For this reason, latent depression is sometimes called “smiling” depression. A person with latent depression may feel fulfilled, happy, and productive. Their work life and relationship looks good from the outside.

But in a quiet environment that isn’t easily shared internally, the symptoms of depression can take a toll on their thoughts, feelings, and physical health. And these symptoms do not go away.

It is important to know how the symptoms of depression change. Undiagnosed and untreated depression can improve when people get help. Learn more about how to diagnose and treat it.

Classic and atypical symptoms of depression
One reason latent depression can be difficult to recognize is that symptoms can vary greatly from person to person. You may already know the most common symptoms of depression.

Sadness that lasts more than 2 weeks
constant crying
a big drop in self-esteem
Loss of interest in things that were once important
But other symptoms can be difficult to recognize as depression, including:

physical pain and gastrointestinal problems not related to other medical conditions
fatigue or lack of energy
changes in sleep patterns
weight gain, weight loss, and appetite changes
changes in substance use
irritability, anger or hypersensitivity
feelings of hopelessness or worthlessness
problems with attention, concentration, and memory
decrease in sexual interest
One way to tell if someone is suffering from depression is to see how long someone has had symptoms. In general, symptoms that do not improve within 2 weeks should be discussed with a licensed healthcare professional.

What can latent depression look like?
It is important to observe any changes in behavior. When people are depressed, they start to act differently than before, even if they don’t act sad or apathetic.

One or two changes do not necessarily indicate that someone is hiding depression, but several changes occurring at the same time are cause for concern.

If someone is showing signs of depression but is not talking about it, observant people around them may notice the following types of changes.

Individual differences
Personality changes can be symptoms of underlying depression. For example, a person with latent depression may become quieter if they were once ostracized, or more pessimistic if they were confident about the future.

Significant weight loss or gain
Sudden changes in eating habits – eating in response to emotional situations or lack of interest in eating – can be a sign of underlying depression.

Changes in substance use
Changes in your drinking or substance use patterns that interfere with your daily life may be a sign of underlying depression.

Changes in sleeping habits
Staying up late or staying asleep longer than usual, or staying awake at unusual hours, can be signs of depression.

It’s getting more serious
If someone is living with latent depression, they may initiate or initiate conversations that are deeper, darker, or more philosophical than usual.

Differences in social interactions
Symptoms of depression include becoming the “life of the party” as if someone is not being authentic.

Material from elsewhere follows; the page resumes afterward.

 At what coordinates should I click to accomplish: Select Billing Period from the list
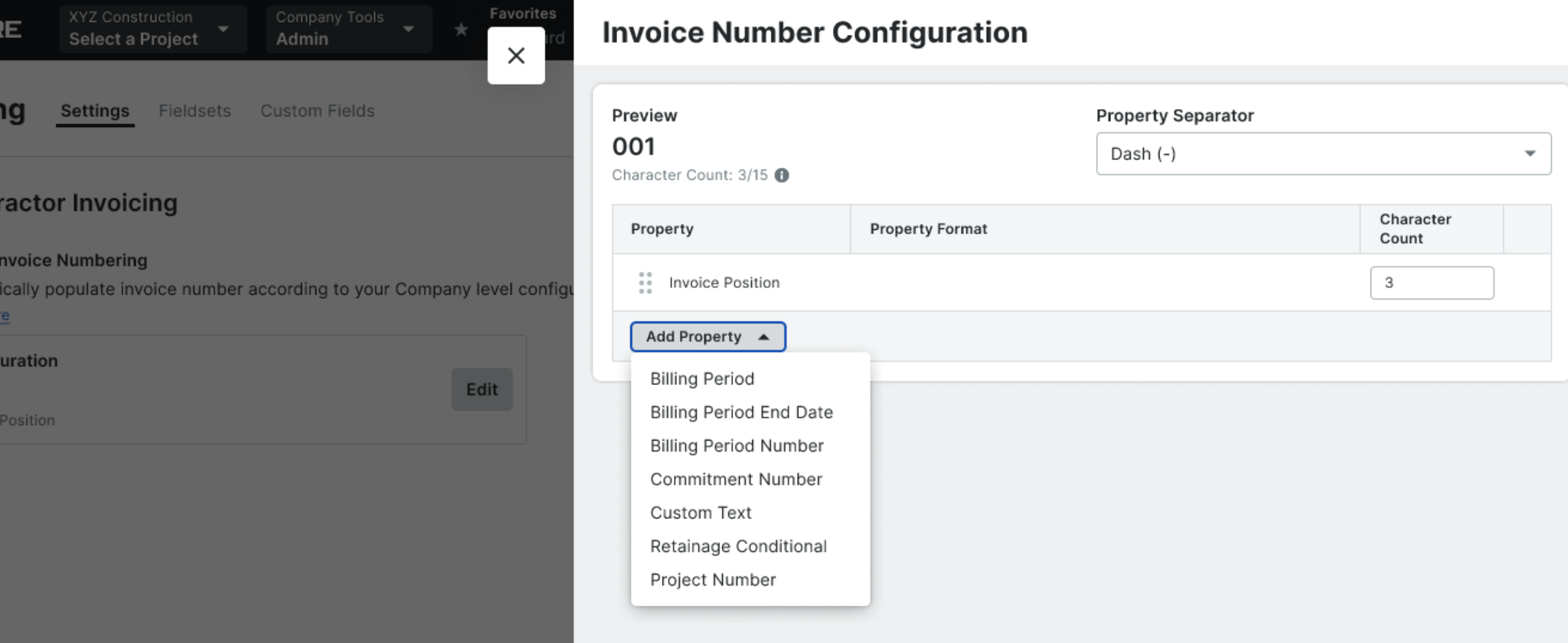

It may be a sign of depression if they constantly make excuses as to why they are not in touch with friends and family and start withdrawing from social activities.

Productivity differences
Spending more time on work or seeing a decline in work performance can indicate depression.

Giving up a hobby or cause that was once important
A person with latent depression begins to give up on things that were once very important, or to participate half-heartedly.

Negative self-talk
A person can say negative things in a joking way to take their mind off the pain. Risky behavior is likely to increase, especially among teenagers. It can be numbness or attempts at self-harm.